Analyst Meet / AGM     08-Nov-23
Conference Call
Alicon Castalloy
Company is expanding its portfolio by adding new components

Alicon Castalloy hosted a conference call on Nov 8, 2023. In the conference call, company was represented Mr. Vimal Gupta – Group CFO and Mr. Veera Babu – Group COO.

Key takeaways of the call

In Q2 FY24, auto business contributed 94% to total revenue and Non-auto 6%.

In Q2 FY24, 2W contributed 43% to total revenue, PV 29% and CV 20%.

With festive season extending to November, there was lower YoY volume growth in Q2 FY24.

Healthy momentum in CV demand continued during Q2 FY24. 2W demand has been mixed with premium motorcycles seeing good volumes, entry motorcycles declining and scooter volumes remaining flat.

Although 2W exports appear to have reached a bottom, recovery is expected to be slow due to adverse geopolitical trends.

Management indicated strong demand for UVs, but other cars demand has slowed down, contributing to a favorable mix for most OEMs in the PV segment.

Company intends to scale up business in PV and CV segment. Going forward, management expects its business mix to tilt towards these segments.

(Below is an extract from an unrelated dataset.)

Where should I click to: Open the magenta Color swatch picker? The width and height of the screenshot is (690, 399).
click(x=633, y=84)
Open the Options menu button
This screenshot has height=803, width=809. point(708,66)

99% of new business won by the company relates to four wheelers.

Company has expanded its portfolio by adding new components.

Company is de-risking the business by adding diverse growth vectors such as technology agnostic parts, machining and value addition as well as light weighting to its business mix.

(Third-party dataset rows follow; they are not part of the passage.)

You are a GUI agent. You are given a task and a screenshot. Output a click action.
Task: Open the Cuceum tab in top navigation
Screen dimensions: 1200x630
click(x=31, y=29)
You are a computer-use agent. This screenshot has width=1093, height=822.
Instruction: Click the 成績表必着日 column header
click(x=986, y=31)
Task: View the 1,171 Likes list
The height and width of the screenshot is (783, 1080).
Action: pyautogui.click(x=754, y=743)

Management expects favorable commodity costs to persist, supporting margin improvement.

In Q2 FY24, exports contributed 20% to total revenue and domestic 80%.

In Q2 FY24, the Company has booked 9 new parts from 5 customers including 1 new customer. This includes 3 parts from EV/CN, 4 parts from ICE, 1 part from Non-Auto and 1 part from structural segment. 8 parts are for international business and 1 part is for domestic business.

Company expects capex of about Rs 90 crore in FY24. Out of which 50% is already spent in H1 FY24.

Company expects to deliver revenue of about Rs 2200 crore in FY26. This will be accompanied by improved EBITDA margin of 14%.

None of the customers contributes greater than 15% of turnover.

In Q2 FY24, Manufacturing facilities operated at utilization levels of around 68-70%.

Company has enhanced its machining capability.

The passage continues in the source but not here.